I got really behind on 3 people doing stuff.
his boy elroy
I have such admiration for the photographers who are using the old processes. They produce the most beautiful images. I wish I had the time and the money to be able to delve into it too.
I thought that pic of George and Laura Bush with their new grand baby was so sweet. So much happiness in those faces!
And then sometimes I poke my head in that group and it’s just a bunch of asshattery with everyone patting themselves on the back for being so aloof and removed. You know what? Sometimes, it is actually OK to be fucking human and be affected by a tragedy, even if it didn’t happen to you personally. Mocking everyone else for wanting to find some light or hope or a damn human connection just makes you a bigger asshat.
Well, really. Did you expect anything less?
you and me
I’m going to have to shoot some film. I need to get the Yaschicamat out.
Yup. That kid invented a 240something letter alphabet. Damn.
ba-Gawk.
For as long as I can remember I have suffered from migraines. That sounds so dramatic. I’ve lived with them. I’ve suffered, yes, but I’ve also soldiered on, shouldered through, sucked it up, and built up one hell of the mother of all tolerances to head pain. At least most of the time. The fact remains that I am in pain more days than not.
I don’t whine about it. I don’t bring it up. I generally only really mention it on days when it actually becomes somewhat unbearable and I am forced to throw up my hands in surrender.
I try not to do that very often.
On occasion, people who have had migraines will say to me, “I don’t know how you can function!” Well. Honestly, what choice do I have? I function until I simply can’t. The world doesn’t stop, my responsibilities don’t go away, just because I have pain. So I suck it up.
If you’ve never had a migraine, you can’t even begin to imagine what it feels like. I am always trying to come up with some way to describe it and I always fail. There simply isn’t anything to compare it to, and I’m just not creative enough to adequately convey the nauseatingly unstoppable severity of this particular agony.
I did discover a musical piece recently that comes kind of close – the House from the Road soundtrack by Nick Cave and Warren Ellis. (which I would Youtube you to, but it isn’t there)

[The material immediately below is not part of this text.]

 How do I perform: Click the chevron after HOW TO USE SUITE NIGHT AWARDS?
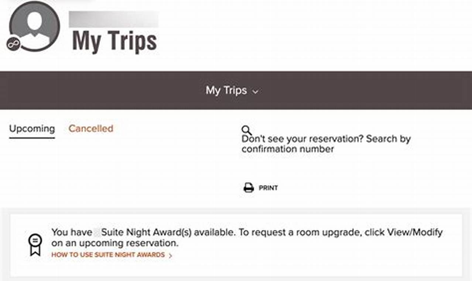click(170, 255)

Modern medicine has failed me completely, thus far. And, to be honest, I’ve really become pretty fed up with doctors. Particularly their complete disregard for anything their patients are trying to tell them. Listen, pal, I get that you went to school for a ridiculously long time, and that you do actually (usually) know what you’re talking about. But you’re still not me. You don’t live inside my skull. So shut the hell up and hear what I’m saying to you. Just stop. Every single prescription I have been given for the last I don’t know how many years has failed. And I can tell you precisely why. So please stop telling me that we really need to try this beta blocker again, because this isn’t the beta blocker of 10 years ago.
A beta blocker is a beta blocker, my friend. And my blood pressure is still too low for them.
Along with my ridiculous pain tolerance comes a ridiculous susceptibility to side effects of medications. I once tried anti-depressants (which are cross prescribed as a migraine treatment) and stopped sleeping entirely. After day 3 I threw them out.
See? My wiring is all kinds of wonky.
At any rate, I don’t tell you all of this because I’m trying to impress you with my insane fortitude. Although, it is impressive, if I do say. No, today I saw the neuro again, and he finally listened to what I was saying. So I’m really just blathering to say I’m making progress (I think), that I came away with brand new migraine specific meds that no one has ever thought to prescribe me before, and some vitamins that have been shown in sciencish studies to help block the daily pain. I chose to ignore his “exercise regularly (already do daily, pal), and pay attention to what might be triggering them, (That was just insulting. I’ve been getting migraines for more than 30 years, I think I know what triggers them, thank you very much.).”
So this is my “serene-ish making progress” face. Of course it could all still fail. But at least I’m trying to have a little faith.